* [YOUR GOAL] Which lines in the entries below contain the string "with"? Show each of them in full.

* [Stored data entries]
------------------------------------------------------------

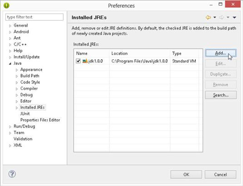Open the back history dropdown arrow
Image resolution: width=243 pixels, height=186 pixels.
215,17
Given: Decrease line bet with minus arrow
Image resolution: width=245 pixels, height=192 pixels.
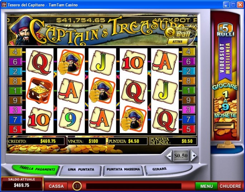Looking at the screenshot, I should [x=169, y=156].
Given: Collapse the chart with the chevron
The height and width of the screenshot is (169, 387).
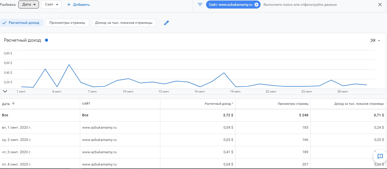Looking at the screenshot, I should pyautogui.click(x=5, y=91).
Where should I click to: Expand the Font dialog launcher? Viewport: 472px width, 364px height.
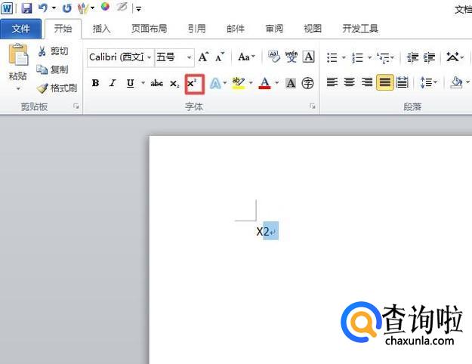point(313,107)
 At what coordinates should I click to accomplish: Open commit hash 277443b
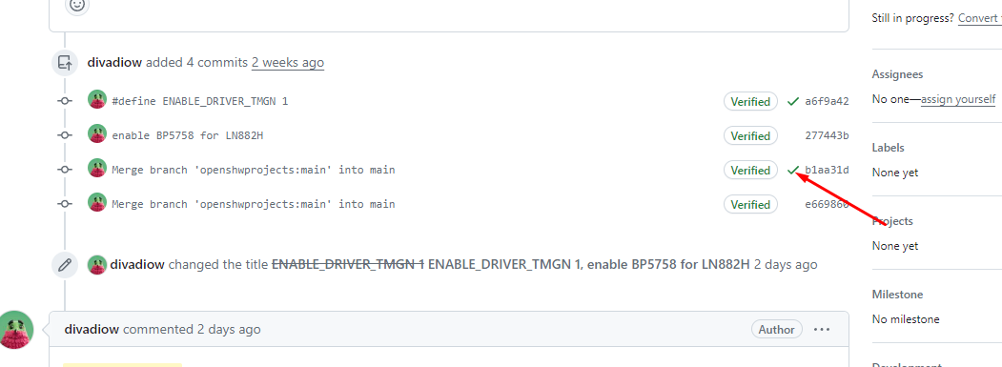pyautogui.click(x=827, y=135)

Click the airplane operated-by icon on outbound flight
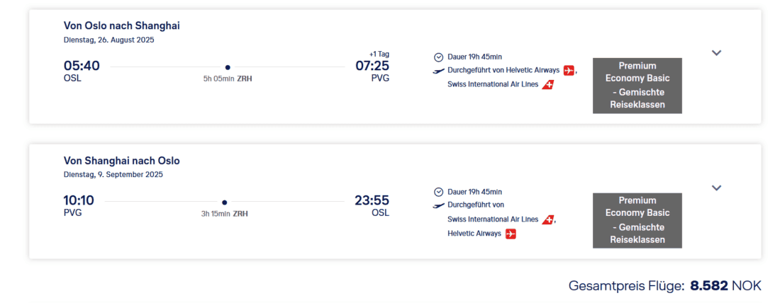(439, 71)
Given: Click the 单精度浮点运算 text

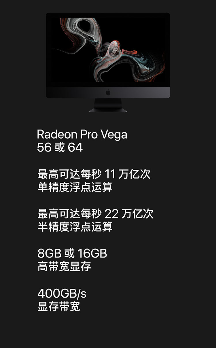Looking at the screenshot, I should (x=75, y=187).
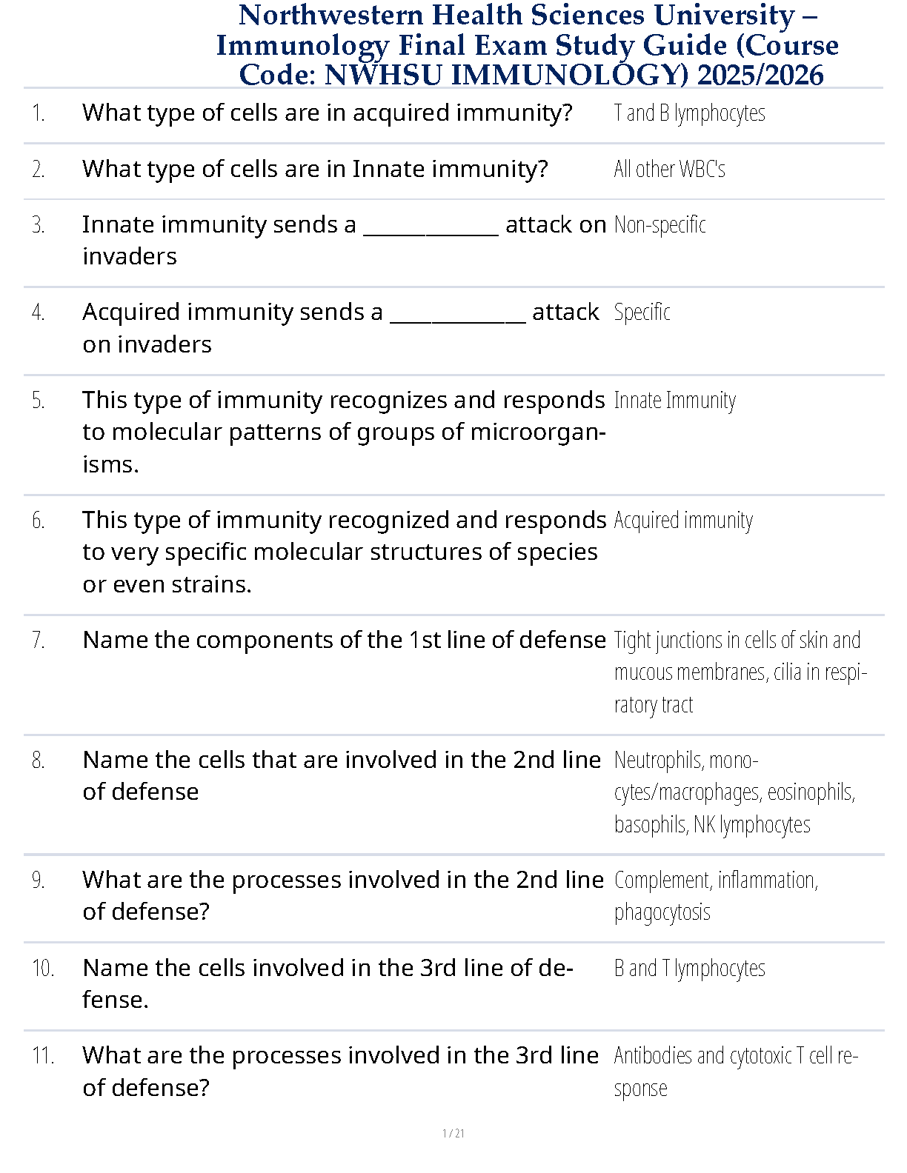Click question 1 about acquired immunity cells
907x1173 pixels.
click(x=327, y=113)
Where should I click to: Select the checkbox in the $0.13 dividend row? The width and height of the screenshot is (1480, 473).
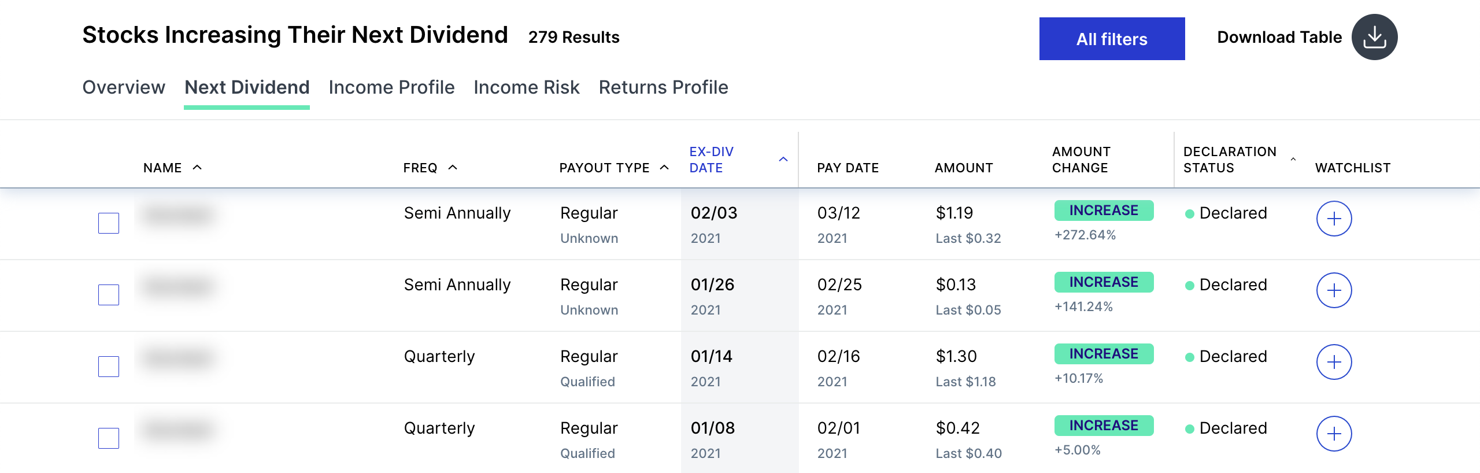point(109,295)
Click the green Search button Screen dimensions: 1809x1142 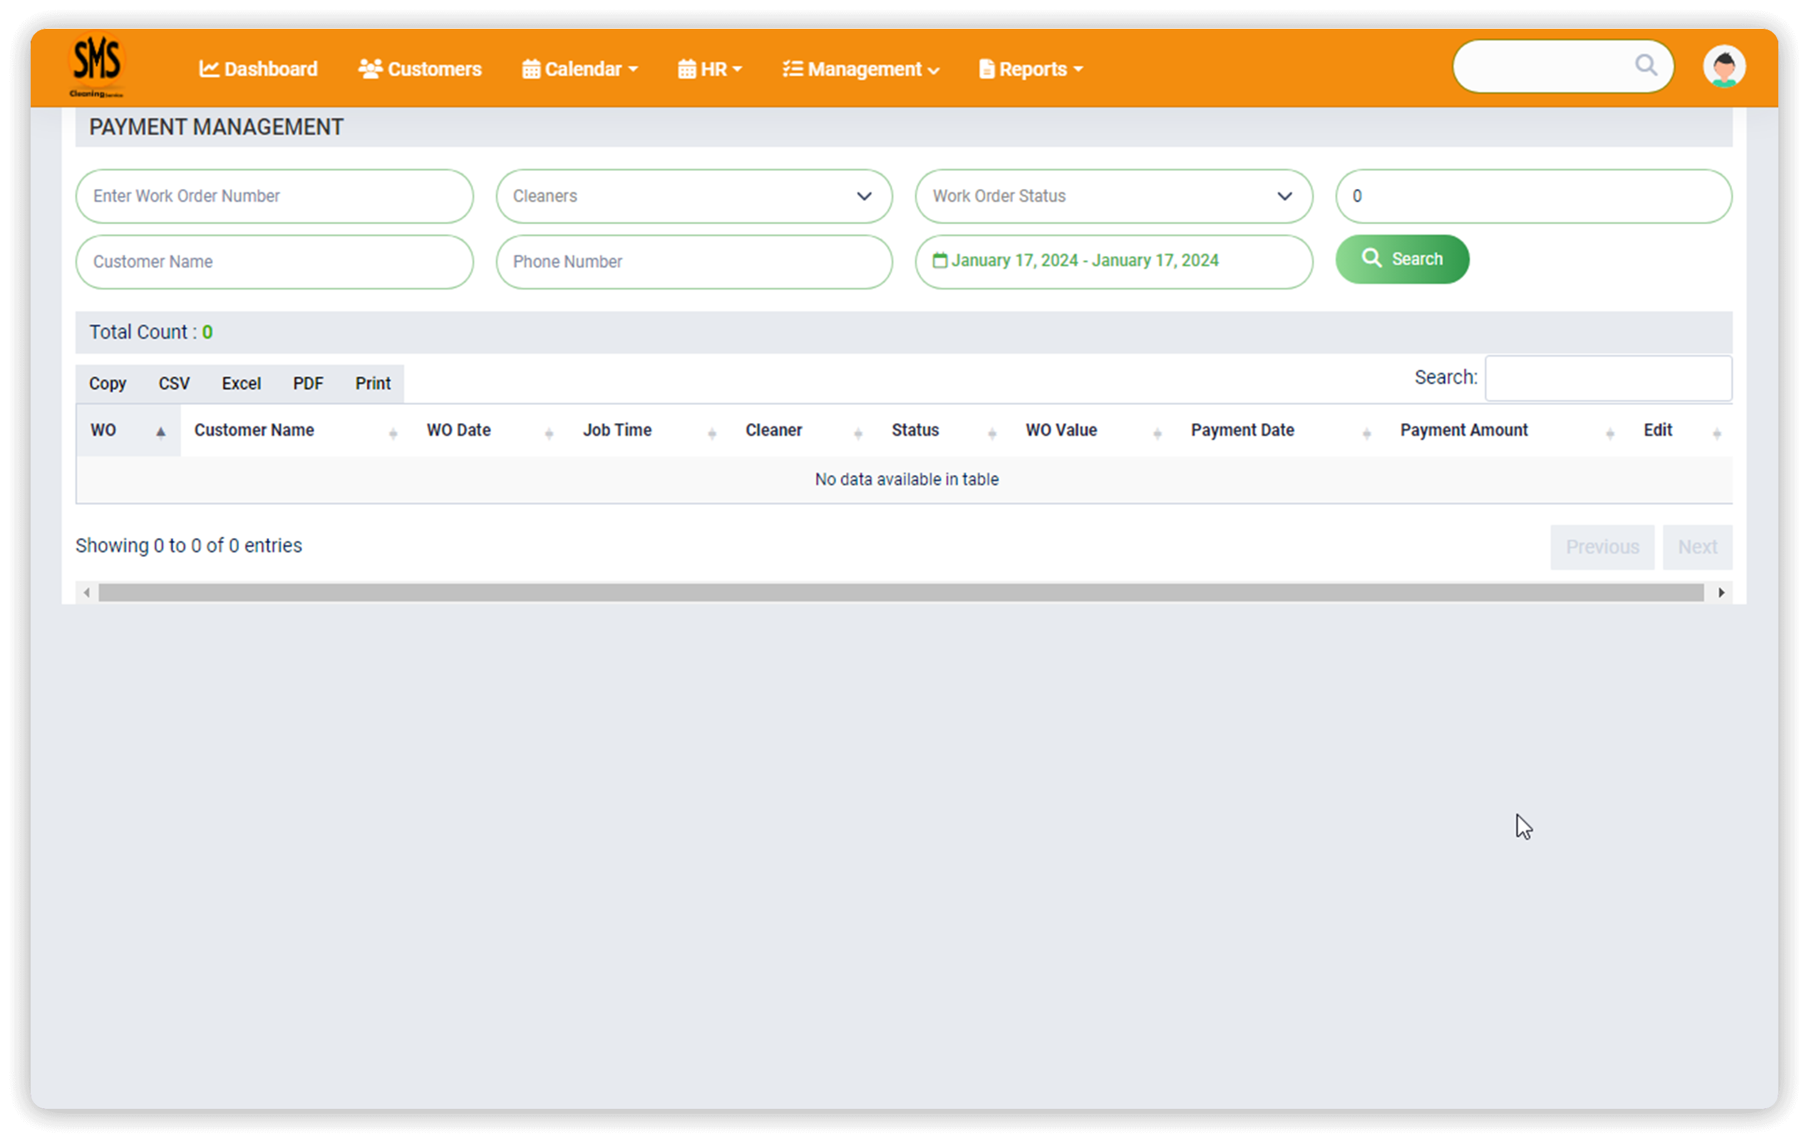1401,259
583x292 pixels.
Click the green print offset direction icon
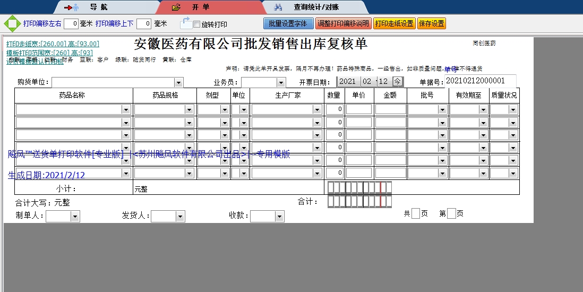coord(11,23)
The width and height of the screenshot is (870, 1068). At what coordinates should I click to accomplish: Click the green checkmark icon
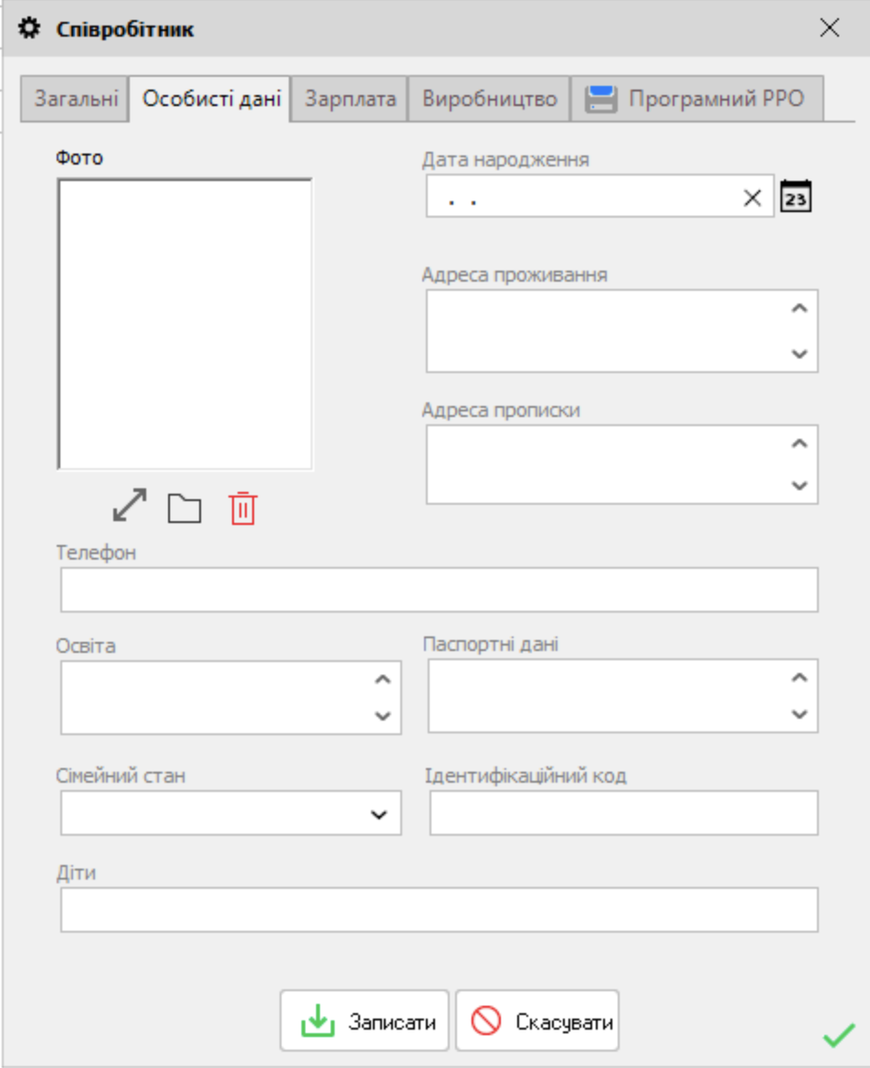[838, 1036]
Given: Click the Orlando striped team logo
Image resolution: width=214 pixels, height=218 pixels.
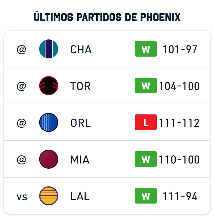Looking at the screenshot, I should tap(49, 122).
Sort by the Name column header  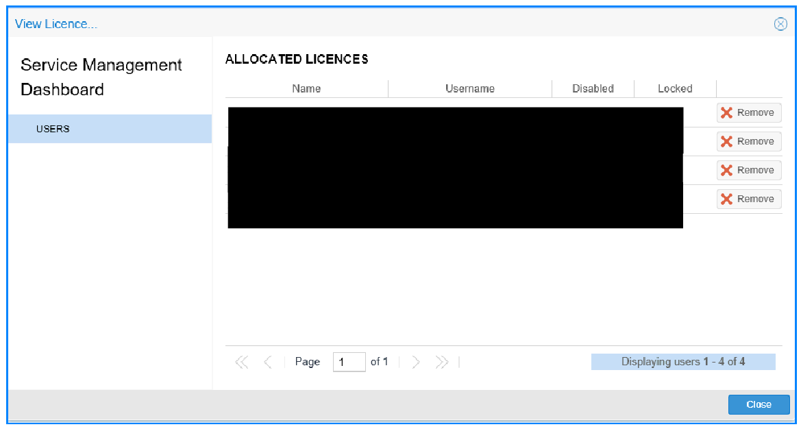tap(306, 88)
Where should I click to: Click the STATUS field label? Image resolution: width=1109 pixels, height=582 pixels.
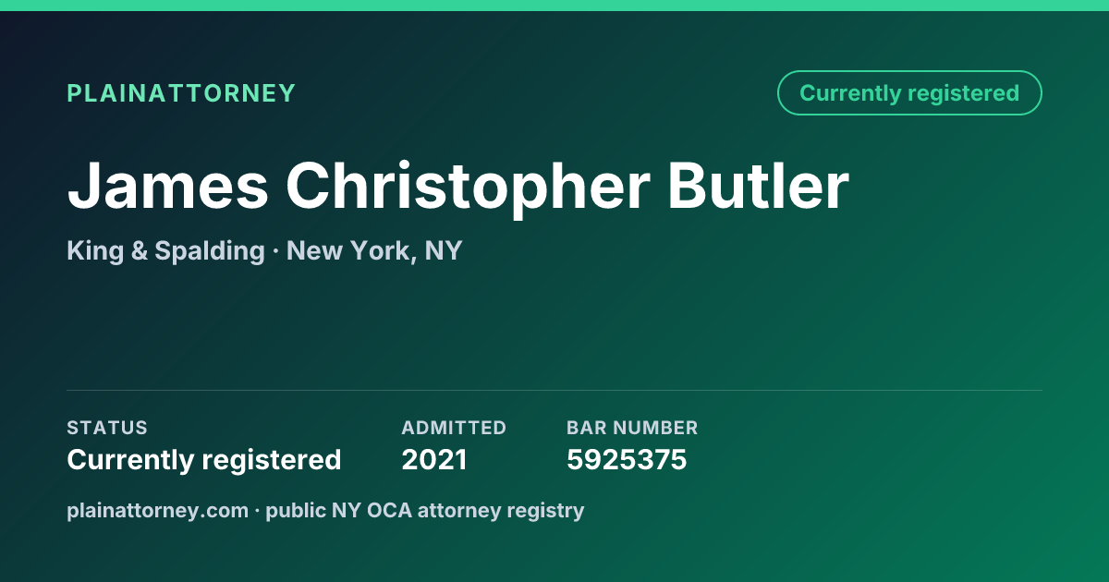(x=107, y=428)
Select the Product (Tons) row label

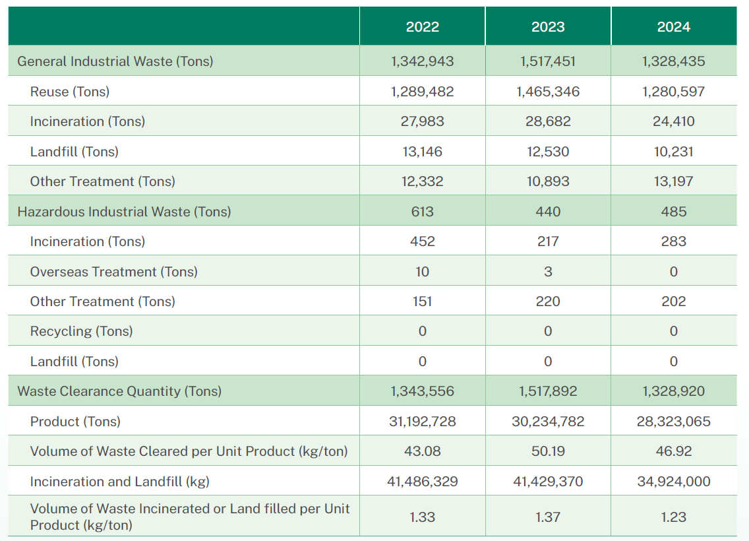tap(75, 422)
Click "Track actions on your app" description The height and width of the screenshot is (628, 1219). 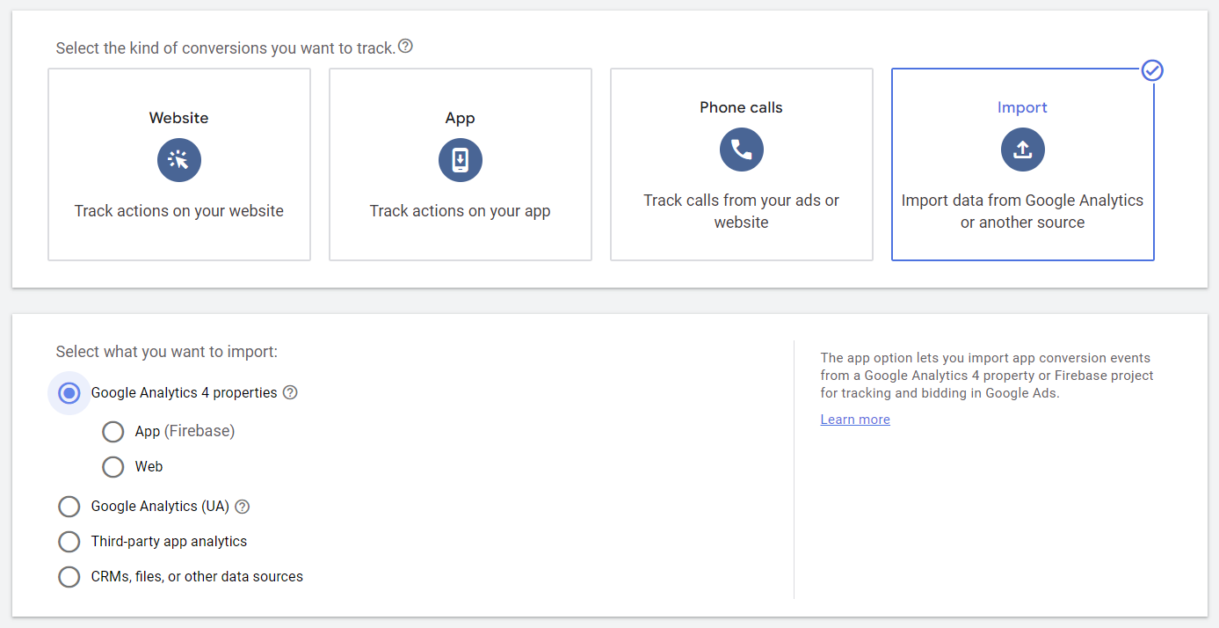tap(460, 211)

------------------------------------------------------------

* [THE ANSWER]
Given: Decrease line bet with minus arrow
Given: Collapse the chart with the chevron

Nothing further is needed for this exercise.